Wat is een stroomcurve?
Twee typen grafieken kunnen een stroomcurve worden genoemd, afhankelijk van de toepassing. Eén toepassing ligt op het gebied van vloeistofmechanica, waar een stroomcurve het verband toont tussen de dynamische viscositeit en de afschuifsnelheid van een vloeistof. Stroomkrommen kunnen ook worden toegepast op pompen, in welk geval ze de relatie illustreren tussen het volumetrische debiet van de pomp en de pompkop.
In vloeistofmechanica meet dynamische viscositeit - ook wel absolute viscositeit genoemd - de weerstand van een vloeistof tegen stroming. Met andere woorden, dynamische viscositeit geeft de hoeveelheid kracht aan die nodig is om de vloeistof te verplaatsen. Afschuiving is de druk die wordt ervaren door een vloeistof als gevolg van krachten die parallel zijn aan de stroomrichting - voornamelijk de krachten die worden uitgeoefend door de wanden van een pijp of kanaal. De afschuifsnelheid is recht evenredig met de snelheid van de vloeistof, want hoe sneller het stroomt, hoe meer afschuiving het ervaart.

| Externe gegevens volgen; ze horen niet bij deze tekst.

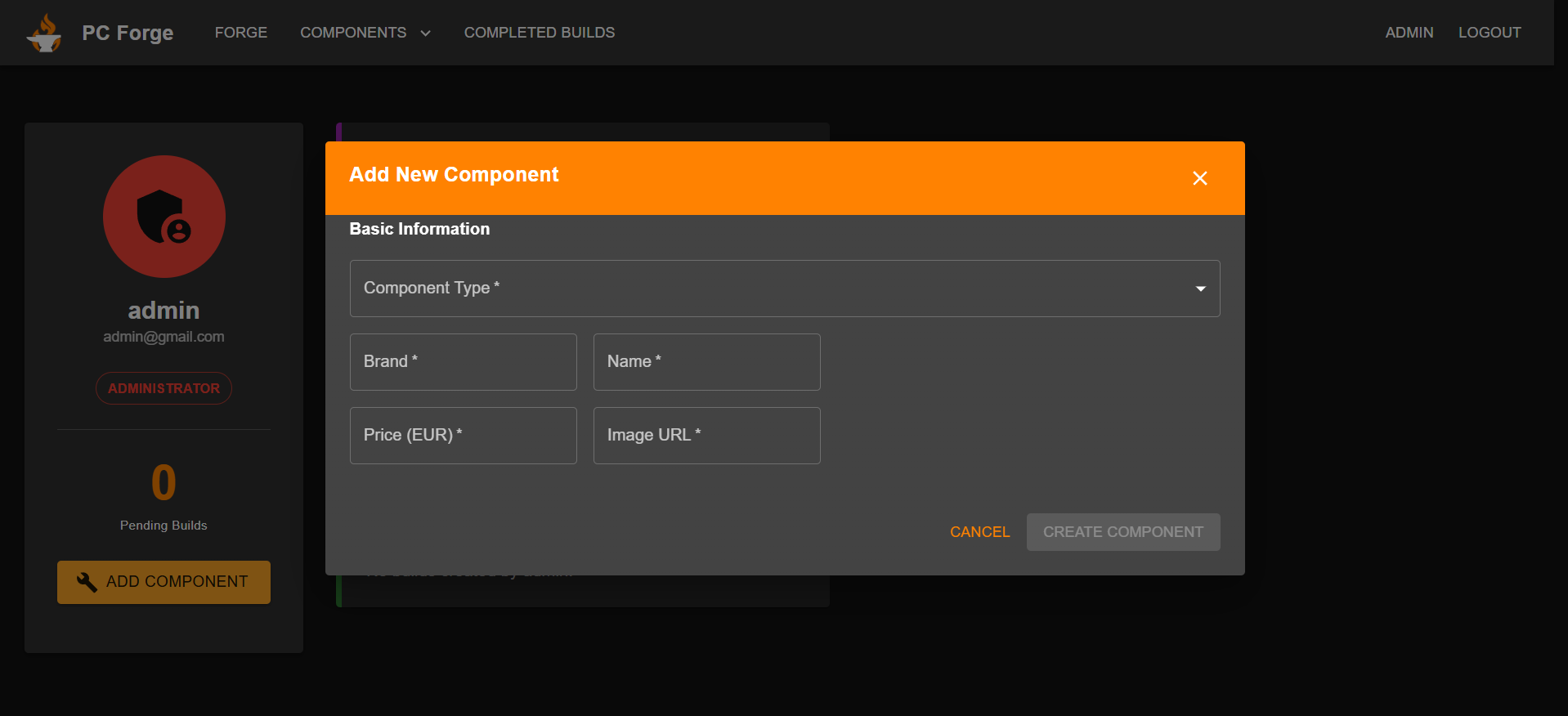Image resolution: width=1568 pixels, height=716 pixels.
Task: Expand the Components menu chevron
Action: 425,34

Op een vloeistofstroomcurve wordt de dynamische viscositeit uitgezet op de y-as en de afschuifsnelheid wordt uitgezet op de x-as. De resulterende curve toont de relatie tussen deze twee vloeistofeigenschappen. Voor een Newtoniaanse vloeistof, waarbij de dynamische viscositeit onafhankelijk is van de afschuifsnelheid, is de stroomcurve een rechte lijn en is de helling van de lijn de dynamische viscositeit. Niet-Newtoniaanse vloeistoffen gedragen zich echter anders en hun stroomkrommen zijn over het algemeen gebogen lijnen met verschillende vormen. Sommige vloeistoffen zijn zelfs tijdsafhankelijk, wat betekent dat ze geheugen hebben dat de vorm van de curve beïnvloedt.
Pompdebiet wordt uitgezet op de x-as van een pompstroomcurve, ook wel systeemcurve genoemd, en pompkop wordt uitgezet op de y-as. Pompkop is een term die wordt gebruikt om het drukverlies in een pomp te beschrijven. Het is een combinatie van de elevatie of statische kop, wat het hoogteverschil is tussen de inlaat en uitlaat van de pomp, en het kopverlies in het systeem, wat voornamelijk te wijten is aan wrijving in de buizen en fittingen. Hoewel het hoofd een eenheid van druk is, wordt het meestal gemeten in voet of meter - hoe verder het water moet reizen, hoe meer druk verloren gaat.
De pompstroomcurve kan worden gebruikt om de optimale bedrijfsomstandigheden voor een pomp te bepalen. Als de gebruiker het debiet weet dat hij nodig heeft, kan hij het opvoerverlies voor dat debiet vinden met behulp van de systeemcurve. Door de systeemcurve te overlappen met een prestatiecurve, die de prestaties voor pompen van verschillende groottes laat zien, kan de gebruiker de pomp met de optimale grootte vinden voor zijn of haar systeemvereisten.